【短】お前が誰のものか分からせてやるよ。
段々と貪るようになっていく深いキスは、恋愛経験が無いに等しい私にとってすごく苦しいものだった。
だけど、それ以上に心地良くて、抵抗しようとする体と裏腹に、心では彼を求めていた。
こんな気持ちいいキス、知らないよ。
翻弄されているうちに、気付けばソファに押し倒される形で瑠衣が私の上にのしかかってきた。
「待って、それ以上はダメだよ!ひゃっ」
あっという間に衣服を乱され、身体を弄られる。
何度もやめてって言ったけど、やめてくれなかった。アルコールと不慣れな深いキスで、すっかり酔ってくたくたになっていた私が抵抗したところで意味なかっただろうけど。
同じくお酒とその場の空気に酔っていた瑠衣は、完全に欲情した目で私を見下ろしている。
女性経験が豊富なだけあって、簡単に私を蕩けさせてくる。私はもう観念して、戸惑いながらも快感に溺れていくしかなかった。

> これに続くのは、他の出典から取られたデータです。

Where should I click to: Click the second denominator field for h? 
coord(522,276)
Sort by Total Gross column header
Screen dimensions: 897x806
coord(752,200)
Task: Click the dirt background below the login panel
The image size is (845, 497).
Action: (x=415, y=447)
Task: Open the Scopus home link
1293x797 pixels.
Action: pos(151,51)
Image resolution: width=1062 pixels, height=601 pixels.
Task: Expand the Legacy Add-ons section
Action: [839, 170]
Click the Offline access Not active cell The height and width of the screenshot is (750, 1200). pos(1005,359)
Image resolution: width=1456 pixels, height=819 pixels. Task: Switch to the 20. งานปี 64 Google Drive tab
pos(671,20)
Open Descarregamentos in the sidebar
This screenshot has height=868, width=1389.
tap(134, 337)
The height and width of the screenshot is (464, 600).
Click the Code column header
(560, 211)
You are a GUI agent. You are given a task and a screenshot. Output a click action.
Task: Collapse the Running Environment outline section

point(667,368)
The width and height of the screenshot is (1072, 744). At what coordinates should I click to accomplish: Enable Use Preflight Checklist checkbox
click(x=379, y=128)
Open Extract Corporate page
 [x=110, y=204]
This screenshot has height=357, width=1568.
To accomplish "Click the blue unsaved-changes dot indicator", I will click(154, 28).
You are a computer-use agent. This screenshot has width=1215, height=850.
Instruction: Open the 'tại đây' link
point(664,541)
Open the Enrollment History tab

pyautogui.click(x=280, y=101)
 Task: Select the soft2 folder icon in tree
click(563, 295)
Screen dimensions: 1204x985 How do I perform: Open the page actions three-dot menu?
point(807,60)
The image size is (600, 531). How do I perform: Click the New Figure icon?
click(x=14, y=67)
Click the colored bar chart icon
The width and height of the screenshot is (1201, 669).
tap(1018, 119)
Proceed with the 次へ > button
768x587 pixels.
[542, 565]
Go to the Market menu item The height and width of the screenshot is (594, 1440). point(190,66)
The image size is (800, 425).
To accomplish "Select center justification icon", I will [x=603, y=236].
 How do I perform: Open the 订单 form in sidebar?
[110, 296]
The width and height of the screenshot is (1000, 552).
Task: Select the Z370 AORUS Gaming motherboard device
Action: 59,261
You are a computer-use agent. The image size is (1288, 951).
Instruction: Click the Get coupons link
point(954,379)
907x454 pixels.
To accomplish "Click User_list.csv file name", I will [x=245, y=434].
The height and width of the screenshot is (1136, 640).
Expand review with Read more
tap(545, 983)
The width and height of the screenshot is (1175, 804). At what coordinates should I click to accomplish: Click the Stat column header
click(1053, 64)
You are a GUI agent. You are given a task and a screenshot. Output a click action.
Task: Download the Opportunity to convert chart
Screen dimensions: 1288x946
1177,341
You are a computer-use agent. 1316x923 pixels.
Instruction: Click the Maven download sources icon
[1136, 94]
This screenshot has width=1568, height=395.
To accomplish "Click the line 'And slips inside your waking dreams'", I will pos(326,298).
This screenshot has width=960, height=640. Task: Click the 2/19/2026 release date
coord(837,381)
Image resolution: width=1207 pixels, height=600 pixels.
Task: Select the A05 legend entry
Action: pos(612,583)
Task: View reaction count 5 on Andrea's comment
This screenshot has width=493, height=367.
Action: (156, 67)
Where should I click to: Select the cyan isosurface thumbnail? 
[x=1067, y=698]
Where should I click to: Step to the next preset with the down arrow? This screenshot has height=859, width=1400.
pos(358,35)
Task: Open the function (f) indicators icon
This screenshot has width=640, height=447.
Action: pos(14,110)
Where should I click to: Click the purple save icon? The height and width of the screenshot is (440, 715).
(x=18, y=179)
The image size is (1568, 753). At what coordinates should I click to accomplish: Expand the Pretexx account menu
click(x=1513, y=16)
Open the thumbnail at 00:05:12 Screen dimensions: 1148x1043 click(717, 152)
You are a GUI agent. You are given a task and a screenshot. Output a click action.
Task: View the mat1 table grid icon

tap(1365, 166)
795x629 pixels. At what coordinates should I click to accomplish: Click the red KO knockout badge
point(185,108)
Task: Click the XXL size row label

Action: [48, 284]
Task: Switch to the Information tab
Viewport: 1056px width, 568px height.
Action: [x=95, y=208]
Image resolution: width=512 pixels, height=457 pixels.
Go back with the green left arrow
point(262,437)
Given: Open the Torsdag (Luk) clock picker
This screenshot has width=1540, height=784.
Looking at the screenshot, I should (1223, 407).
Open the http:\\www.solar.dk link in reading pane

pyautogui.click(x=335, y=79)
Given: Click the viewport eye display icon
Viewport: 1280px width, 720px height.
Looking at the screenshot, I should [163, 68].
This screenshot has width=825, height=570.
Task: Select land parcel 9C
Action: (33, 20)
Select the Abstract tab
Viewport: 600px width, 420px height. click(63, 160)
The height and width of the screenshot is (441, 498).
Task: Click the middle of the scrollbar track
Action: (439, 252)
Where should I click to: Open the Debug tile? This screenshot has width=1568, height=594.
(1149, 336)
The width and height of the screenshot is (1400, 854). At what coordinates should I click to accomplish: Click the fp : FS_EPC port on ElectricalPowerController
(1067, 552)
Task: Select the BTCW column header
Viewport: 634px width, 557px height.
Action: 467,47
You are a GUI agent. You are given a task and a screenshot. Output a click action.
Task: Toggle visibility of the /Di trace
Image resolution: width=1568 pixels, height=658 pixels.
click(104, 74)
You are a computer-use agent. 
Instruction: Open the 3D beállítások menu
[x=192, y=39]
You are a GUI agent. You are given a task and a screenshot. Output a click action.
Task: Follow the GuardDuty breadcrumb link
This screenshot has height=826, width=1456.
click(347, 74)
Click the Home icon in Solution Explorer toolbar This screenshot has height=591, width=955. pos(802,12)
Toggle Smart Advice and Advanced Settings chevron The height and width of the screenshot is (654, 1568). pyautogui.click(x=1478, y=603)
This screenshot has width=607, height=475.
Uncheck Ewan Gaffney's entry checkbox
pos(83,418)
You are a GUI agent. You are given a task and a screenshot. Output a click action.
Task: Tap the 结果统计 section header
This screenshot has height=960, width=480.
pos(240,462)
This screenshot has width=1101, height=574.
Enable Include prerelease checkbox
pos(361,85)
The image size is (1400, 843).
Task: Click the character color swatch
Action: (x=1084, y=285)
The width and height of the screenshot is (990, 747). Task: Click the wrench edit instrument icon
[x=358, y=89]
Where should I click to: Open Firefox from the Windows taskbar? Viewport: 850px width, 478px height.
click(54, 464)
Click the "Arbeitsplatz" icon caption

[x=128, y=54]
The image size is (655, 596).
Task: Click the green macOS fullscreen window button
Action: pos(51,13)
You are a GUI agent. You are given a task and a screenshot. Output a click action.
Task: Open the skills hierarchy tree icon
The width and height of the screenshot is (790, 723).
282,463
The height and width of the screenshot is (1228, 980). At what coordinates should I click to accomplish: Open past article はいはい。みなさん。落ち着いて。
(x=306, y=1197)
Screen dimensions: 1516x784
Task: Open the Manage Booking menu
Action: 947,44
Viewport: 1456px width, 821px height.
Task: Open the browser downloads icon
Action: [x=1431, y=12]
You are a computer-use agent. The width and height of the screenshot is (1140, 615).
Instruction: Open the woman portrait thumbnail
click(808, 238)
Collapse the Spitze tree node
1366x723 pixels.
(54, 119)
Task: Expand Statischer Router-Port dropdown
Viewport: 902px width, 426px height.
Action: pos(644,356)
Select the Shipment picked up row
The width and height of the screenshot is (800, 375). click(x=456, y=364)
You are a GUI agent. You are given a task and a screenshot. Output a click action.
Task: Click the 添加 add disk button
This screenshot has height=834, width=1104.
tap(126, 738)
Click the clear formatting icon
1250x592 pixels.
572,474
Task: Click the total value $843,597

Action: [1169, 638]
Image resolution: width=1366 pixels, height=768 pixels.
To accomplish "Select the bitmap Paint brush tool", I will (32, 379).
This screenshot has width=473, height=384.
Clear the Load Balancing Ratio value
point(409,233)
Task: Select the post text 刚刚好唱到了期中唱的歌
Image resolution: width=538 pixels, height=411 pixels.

ついさっきまで『親友』として接していた相手にそんなことをされて、酔いも醒めるくらいものすごく恥ずかしかった。
しかも、最中に掠れた低い声で「可愛い」とか「上手にイけてえらいな」って耳元で囁くから、余計に恥ずかしさが増すばかり。
それから、瑠衣に軽々と身体を抱き上げられてベッドに連れていかれると、そのまま最後までした。
私が初めてだったこともあって気遣ってくれてはいたけれど、やっぱり手は止めてくれない。
愛おしそうに名前を呼ばれて、一気に全身が熱くなり、ドキドキが止まらなかったのを今でも鮮明に覚えている。
「月乃、好きだ」
「もっとお前が欲しい」
普段は言わないような甘い言葉を情熱的に伝えられ、身も心も甘く溶かされた。抱かれている最中の意識や記憶は、殆ど残らなかった。
翌朝、乱れたベッドの上で裸の瑠衣に抱き締められた状態で目が覚める。